Коричневый выглядит значительно оптимистичнее: это цвет земли и дерева, теплый, практичный, стабильный, комфортный, цвет «простой жизни», равновесной и размеренной. Этому цвету приписывают способность успокаивать, согревать, дарить ощущение твердой почвы под ногами и уверенности в завтрашнем дне, а также направлять внимание внутрь, причем не на мысли и устремления, а на физиологию и базовые потребности. Возможно, именно поэтому предпочтение коричневому часто отдают люди, находящиеся в кризисе или страдающие телесными недугами. Ярые карьеристы и яркие индивидуалисты этот цвет отвергают, и не зря: по крайней мере, швейцарские банкиры утверждают, что человек в коричневом костюме может и не надеяться на продвижение по службе.
Приспособиться, благополучно устроиться, вписаться в норму и быть не хуже других – важная задача, но достаточно ли этого?
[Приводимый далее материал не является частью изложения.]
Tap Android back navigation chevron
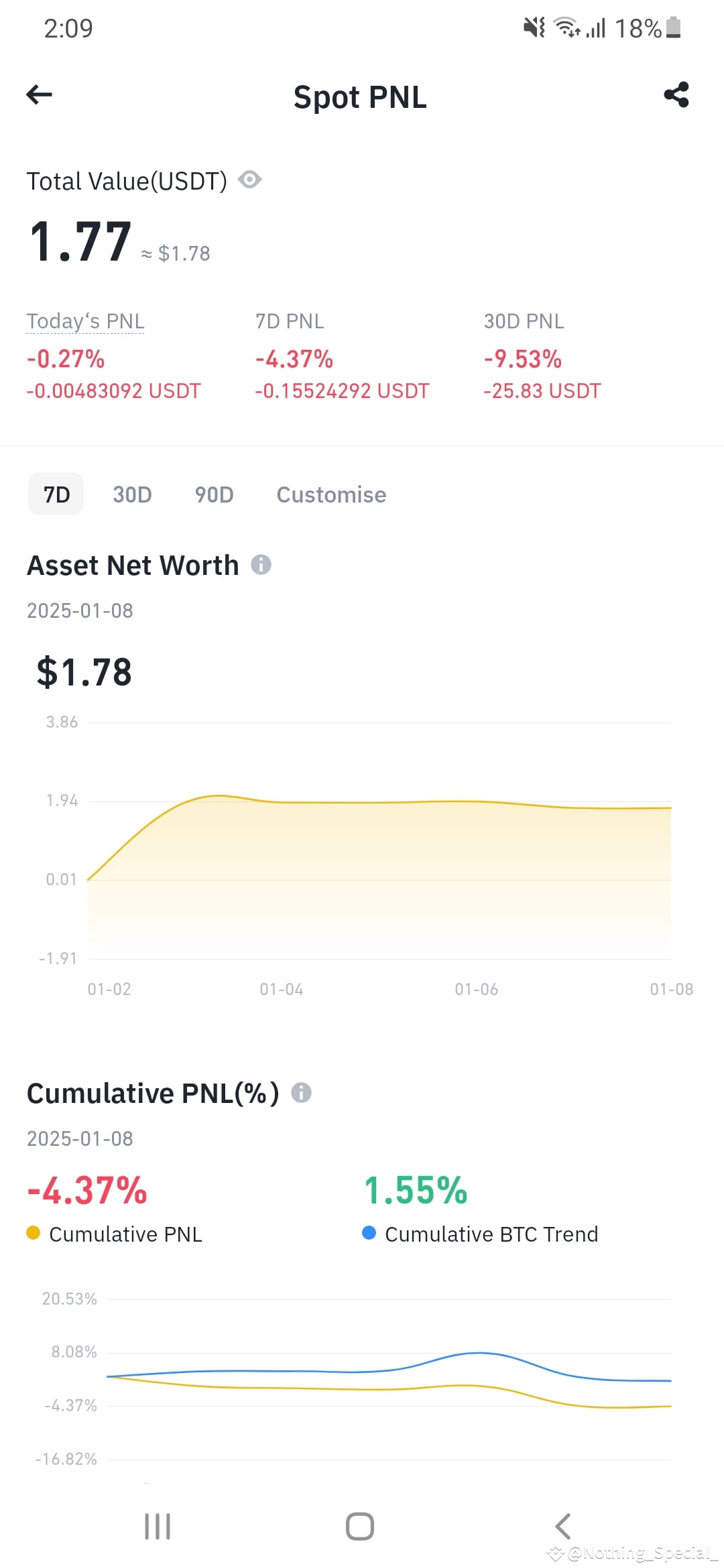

Чрезмерная адаптация закрывает путь наверх, развитие требует изменений и разрушения границ, ставших слишком тесными. Норма рассказывает нам, что такое хорошо и что такое плохо, что правильно или неправильно, но это лишь оценки, а создание образа, соответствующего личным ценностям и целям, требует не оценок, а отношения, то есть мыслей и чувств. Так что пора переходить от применения норм к нормам применения: что даст нам ощутить контроль или наполниться силой, что покажет нашу удачу или связь с традицией?